Untuk negara berkembang seperti di Indonesia, culling/peniadaan anjing liar (dan diliarkan) masih tetap dibutuhkan mengingat pengendalian reproduksi memerlukan biaya cukup mahal. Namun demikian eliminasi harus dilakukan dengan metode yang memperhatikan aspek kesejahteraan hewan. Di USA M44 (sodium cyanide ejector) adalah satu-satunya kemikalia untuk etanasia vector mamalia yang saat ini diizinkan.

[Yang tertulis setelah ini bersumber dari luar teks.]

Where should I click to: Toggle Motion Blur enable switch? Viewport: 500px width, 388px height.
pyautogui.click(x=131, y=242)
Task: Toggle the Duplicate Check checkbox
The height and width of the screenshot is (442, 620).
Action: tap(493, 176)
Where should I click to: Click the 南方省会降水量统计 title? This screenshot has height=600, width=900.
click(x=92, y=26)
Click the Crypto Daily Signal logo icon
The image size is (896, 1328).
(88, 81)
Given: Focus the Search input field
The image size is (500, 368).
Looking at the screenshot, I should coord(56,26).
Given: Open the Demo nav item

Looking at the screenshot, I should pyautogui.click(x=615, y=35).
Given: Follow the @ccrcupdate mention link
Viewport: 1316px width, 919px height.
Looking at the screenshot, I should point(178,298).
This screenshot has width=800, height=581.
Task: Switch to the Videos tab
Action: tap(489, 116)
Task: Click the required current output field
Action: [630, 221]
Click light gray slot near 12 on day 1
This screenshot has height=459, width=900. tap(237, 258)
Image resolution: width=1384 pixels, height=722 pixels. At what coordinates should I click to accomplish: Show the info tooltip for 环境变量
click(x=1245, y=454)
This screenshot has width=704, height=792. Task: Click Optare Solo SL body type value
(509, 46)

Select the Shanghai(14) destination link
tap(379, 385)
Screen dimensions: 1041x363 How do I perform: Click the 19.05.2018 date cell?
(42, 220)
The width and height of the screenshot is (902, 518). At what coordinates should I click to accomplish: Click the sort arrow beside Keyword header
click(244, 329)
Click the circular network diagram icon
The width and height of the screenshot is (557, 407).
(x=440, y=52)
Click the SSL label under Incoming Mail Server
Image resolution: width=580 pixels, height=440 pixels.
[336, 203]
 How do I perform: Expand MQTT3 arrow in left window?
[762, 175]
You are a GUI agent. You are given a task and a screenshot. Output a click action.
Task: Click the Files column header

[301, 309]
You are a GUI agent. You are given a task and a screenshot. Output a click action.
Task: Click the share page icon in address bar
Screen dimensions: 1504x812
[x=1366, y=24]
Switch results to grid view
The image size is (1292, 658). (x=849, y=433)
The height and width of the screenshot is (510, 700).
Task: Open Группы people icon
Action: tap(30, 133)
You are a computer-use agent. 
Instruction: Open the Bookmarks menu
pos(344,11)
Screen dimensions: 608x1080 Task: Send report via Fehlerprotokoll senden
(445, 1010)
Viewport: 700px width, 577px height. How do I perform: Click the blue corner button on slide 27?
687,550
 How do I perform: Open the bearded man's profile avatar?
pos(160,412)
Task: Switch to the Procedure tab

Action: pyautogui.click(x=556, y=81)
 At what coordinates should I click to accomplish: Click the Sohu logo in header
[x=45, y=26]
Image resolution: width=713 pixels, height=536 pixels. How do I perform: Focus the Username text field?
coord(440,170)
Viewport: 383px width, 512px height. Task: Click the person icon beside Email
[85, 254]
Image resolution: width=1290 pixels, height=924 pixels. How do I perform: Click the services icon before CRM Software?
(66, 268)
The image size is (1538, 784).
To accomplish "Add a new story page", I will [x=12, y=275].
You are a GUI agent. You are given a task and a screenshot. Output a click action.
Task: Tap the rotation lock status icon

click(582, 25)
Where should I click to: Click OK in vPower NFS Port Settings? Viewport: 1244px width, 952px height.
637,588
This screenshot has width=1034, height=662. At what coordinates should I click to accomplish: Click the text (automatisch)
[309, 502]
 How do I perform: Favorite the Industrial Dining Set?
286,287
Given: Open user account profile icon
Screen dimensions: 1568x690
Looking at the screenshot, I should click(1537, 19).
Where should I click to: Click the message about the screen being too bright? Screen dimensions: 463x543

Gerakan vaksinasi masal, vaksin peroral sebagai pelengkap

Kompleksitas rabies di Eropa disebabkan oleh keberadaan rabies di hewan liar. Namun demikian situasi Rabies di Eropa mengalami kemajuan berkat penggunaan oral vaksin. Walaupun rabies di Indonesia melibatkan hewan domestik terutama anjing, namun proporsi anjing liar dan diliarkan sangat besar. Sementara itu, penurunan populasi anjing mendapatkan penolakan dari masyarakat karena anjing memiliki nilai social budaya dan ekonomi bagi masyarakat. Pada daerah-daerah demikian, program vaksinasi harus menjadi perhatian utama. Rendahnya cakupan vaksinasi karena kesulitan menangkap anjing liar dan diliarkan dapat di antisipasi dengan metode vaksinasi oral.

Peraturan perundangan

Diperlukan perangkat perundangan untuk menjamin kepatuhan masyarakat terhadap strategi dan kebijakan yang digariskan oleh Pemerintah. Dalam konteks otonomi daerah, pemerintah kabupaten/ kota perlu didorong untuk menerbitkan Peraturan Daerah tentang penertiban pemeliharaan HPR, registrasi anjing serta kewajiban pemilik terutama berkaitan dengan pencegahan dan pengendalian rabies.

Kerjasama lintas sektoral

Rabies merupakan problem kesehatan masyarakat yang bersumber dari hewan (terutama anjing). Sehingga penanganannya melibatkan otoritas kesehatan masyarakat dan otoritas kehewanan (vetriner). Sementara itu pengendalian pemeliharaan hewan piara ditengah masyarakat merupakan urusan pengaturan ketertiban umum. Koordinasi, dan harmonisasi program sangat penting untuk keberhasilan program pengendalian Rabies. Peran serta masyarakat madani (civil society) juga amat penting, sehingga perlu terus didorong.